The AGs also noted that ICANN could revoke the U.S. government’s exclusive use of .gov and .mil, the domains used by states, federal agencies and the U.S. military for their websites. In a statement, Texas Attorney General Paxton said: “The president does not have the authority to simply give away America’s pioneering role in ensuring that the internet remains a place where free expression can flourish.”

The AGs’ suit did a good job of expressing key objections to Obama’s internet giveaway. Yesterday, however, a federal district court judge, George C. Hanks, Jr., rejected the legal challenge. The Obama-appointed judge found that there wasn’t enough evidence that the transfer would be harmful.

Thus, today oversight of the domain naming system has been transferred to “global stakeholders.”
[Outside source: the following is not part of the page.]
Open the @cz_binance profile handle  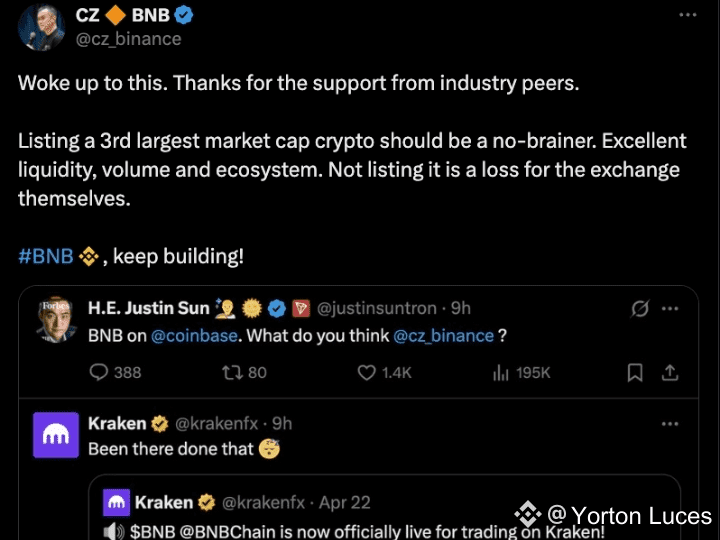(x=129, y=39)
The Obama Commerce Department had stressed that any last-minute attempt to abandon the giveaway would “hurt the credibility of America in the eyes of the rest of the world.” This is true. Blocking the giveaway would have upset what has become the world’s reasonable expectation that the U.S., under President Obama, is a pushover willing to cede control over key affairs to international bodies and even our enemies, and unwilling vigilantly to safeguard national interests.

Because congressional leaders are also pushovers, world expectations have been met and remain intact.